* [Exercise instructions]:
All of the data below is to be output without alteration.

* [Dataset entries]:

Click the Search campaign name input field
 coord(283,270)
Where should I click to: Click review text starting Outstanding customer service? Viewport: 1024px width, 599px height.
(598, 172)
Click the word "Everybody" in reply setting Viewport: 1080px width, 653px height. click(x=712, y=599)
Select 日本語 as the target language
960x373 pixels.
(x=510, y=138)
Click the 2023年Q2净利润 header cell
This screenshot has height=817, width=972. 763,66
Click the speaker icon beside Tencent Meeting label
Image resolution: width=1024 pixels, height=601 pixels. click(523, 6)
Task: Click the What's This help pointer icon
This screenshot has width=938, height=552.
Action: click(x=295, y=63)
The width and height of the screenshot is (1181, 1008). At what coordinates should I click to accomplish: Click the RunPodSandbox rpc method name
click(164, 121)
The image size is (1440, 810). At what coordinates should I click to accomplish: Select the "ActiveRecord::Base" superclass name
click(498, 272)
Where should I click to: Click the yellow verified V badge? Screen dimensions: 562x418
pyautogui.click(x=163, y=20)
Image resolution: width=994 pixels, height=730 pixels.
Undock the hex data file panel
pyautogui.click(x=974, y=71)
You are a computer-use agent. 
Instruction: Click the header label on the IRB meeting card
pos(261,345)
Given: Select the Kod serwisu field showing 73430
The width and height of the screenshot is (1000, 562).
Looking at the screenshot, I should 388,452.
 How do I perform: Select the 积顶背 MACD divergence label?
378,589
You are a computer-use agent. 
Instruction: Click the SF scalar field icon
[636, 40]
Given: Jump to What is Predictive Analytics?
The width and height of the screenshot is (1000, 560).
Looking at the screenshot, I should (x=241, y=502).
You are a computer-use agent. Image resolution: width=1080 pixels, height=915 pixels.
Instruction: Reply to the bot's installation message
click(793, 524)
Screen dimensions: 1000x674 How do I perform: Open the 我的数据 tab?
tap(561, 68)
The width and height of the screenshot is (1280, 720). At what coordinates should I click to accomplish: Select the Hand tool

* [Task result]:
Click the Search campaign name input field
 coord(283,270)
Where should I click to: Click review text starting Outstanding customer service? Viewport: 1024px width, 599px height.
(598, 172)
Click the word "Everybody" in reply setting Viewport: 1080px width, 653px height. click(x=712, y=599)
Select 日本語 as the target language
960x373 pixels.
(x=510, y=138)
Click the 2023年Q2净利润 header cell
This screenshot has height=817, width=972. 763,66
Click the speaker icon beside Tencent Meeting label
Image resolution: width=1024 pixels, height=601 pixels. click(523, 6)
Task: Click the What's This help pointer icon
This screenshot has width=938, height=552.
Action: click(x=295, y=63)
The width and height of the screenshot is (1181, 1008). At what coordinates should I click to accomplish: Click the RunPodSandbox rpc method name
click(164, 121)
The image size is (1440, 810). At what coordinates should I click to accomplish: Select the "ActiveRecord::Base" superclass name
click(498, 272)
Where should I click to: Click the yellow verified V badge? Screen dimensions: 562x418
pyautogui.click(x=163, y=20)
Image resolution: width=994 pixels, height=730 pixels.
Undock the hex data file panel
pyautogui.click(x=974, y=71)
You are a computer-use agent. 
Instruction: Click the header label on the IRB meeting card
pos(261,345)
Given: Select the Kod serwisu field showing 73430
The width and height of the screenshot is (1000, 562).
Looking at the screenshot, I should 388,452.
 How do I perform: Select the 积顶背 MACD divergence label?
378,589
You are a computer-use agent. 
Instruction: Click the SF scalar field icon
[636, 40]
Given: Jump to What is Predictive Analytics?
The width and height of the screenshot is (1000, 560).
Looking at the screenshot, I should (x=241, y=502).
You are a computer-use agent. Image resolution: width=1080 pixels, height=915 pixels.
Instruction: Reply to the bot's installation message
click(793, 524)
Screen dimensions: 1000x674 How do I perform: Open the 我的数据 tab?
tap(561, 68)
The width and height of the screenshot is (1280, 720). At what coordinates should I click to accomplish: Select the Hand tool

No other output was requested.